One-shot exec streams stdout/stderr to io.Writers as the command runs and returns the exit result:

res, err := sbx.Exec(ctx, wire.ExecRequest{
    Cmd:        []string{"python3", "train.py"},
    Env:        map[string]string{"EPOCHS": "10"},
    TimeoutSec: 600, // SIGKILL + TimedOut=true when exceeded
}, os.Stdout, os.Stderr)

fmt.Println(res.ExitCode, res.DurationMs, res.Usage.PeakMemoryBytes)

res.Usage carries per-exec CPU, memory, and I/O counters; it is nil when the process never started. Failures after the stream commits (VM died mid-run) arrive as ExitCode -1 with res.Error set, never as a broken stream.

Interactive exec is a full-duplex session: live stdin, persistent cwd/env for the life of the process (what crucible shell uses):

res, err := sbx.ExecInteractive(ctx, wire.ExecRequest{Cmd: []string{"/bin/sh"}},
    os.Stdin, os.Stdout, os.Stderr)

Cancel the context to kill the guest command. (Under the hood this is a hijacked connection; the wire doc has both transports.)

Files in and out

// Push a tar stream, extracted beneath /app in the guest (path-escape safe):
result, err := sbx.CopyTo(ctx, "/app", tarReader)

// Read one file back, capped at 1 MiB:
data, err := sbx.ReadFile(ctx, "/app/output.json", 1<<20)

The CLI's crucible cp builds the tar for you; from Go, use archive/tar over your sources.

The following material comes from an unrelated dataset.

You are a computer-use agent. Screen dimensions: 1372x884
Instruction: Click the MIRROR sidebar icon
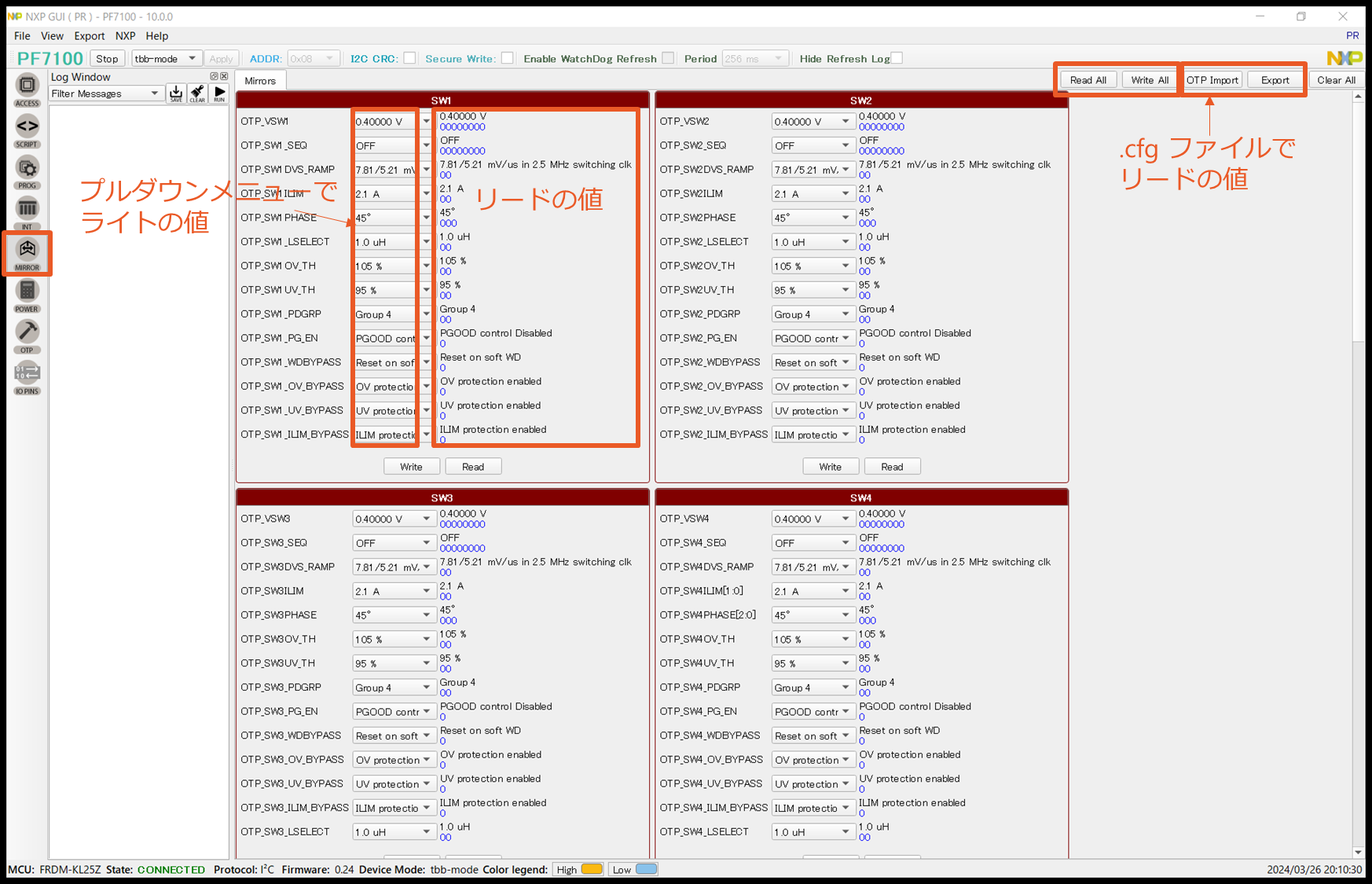pos(27,251)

Snapshot → fork: the agent fan-out

The pattern crucible exists for: pay for setup once, explore N branches from the exact same warm state:

sbx := cr.Sandbox(sb.ID)
_, err := sbx.Exec(ctx, wire.ExecRequest{
    Cmd: []string{"pip", "install", "-r", "requirements.txt"},
}, nil, nil)

snap, err := sbx.Snapshot(ctx)   // capture the warm state
forks, err := snap.Fork(ctx, 8)  // 8 copies, lazy memory, ~100ms each

var wg sync.WaitGroup
for i, f := range forks {
    wg.Add(1)
    go func() {
        defer wg.Done()
        defer f.Delete(ctx)
        f.Exec(ctx, wire.ExecRequest{Cmd: []string{"python3", "attempt.py", strconv.Itoa(i)}}, nil, nil)
    }()
}
wg.Wait()

Every fork wakes with fresh entropy and identity (clone-safety): divergent RNG, unique hostname, its own network address.

Services

Run a long-lived entrypoint under the guest supervisor (Docker-style restart policies):

st, err := sbx.ConfigureService(ctx, wire.ServiceSpec{
    Cmd:     []string{"node", "server.js"},
    Restart: wire.RestartPolicy{Policy: wire.RestartOnFailure, MaxRetries: 3},
})
st, err = sbx.StartService(ctx)
logs, err := sbx.ServiceLogs(ctx, 0, 0) // ring-buffer cursor API

Publish guest ports to the host with api.CreateSandboxRequest.Publish (docker -p semantics).

Errors

Every daemon error is a structured *crucible.Error (Status, Message, reserved Code), and the common statuses also match sentinels:

_, err := cr.GetSandbox(ctx, id)
switch {
case errors.Is(err, crucible.ErrNotFound):     // 404: gone or never existed
case errors.Is(err, crucible.ErrUnauthorized): // 401: bad/missing key
case errors.Is(err, crucible.ErrPolicyDenied): // 403: token's policy forbids it
}

var de *crucible.Error
if errors.As(err, &de) { log.Printf("daemon said %d: %s", de.Status, de.Message) }

Versioning

The module is tagged sdk/vX.Y.Z, independent of daemon releases, and is pre-1.0 (surface may move between minors). The wire contract itself is frozen; see the wire protocol and the API reference.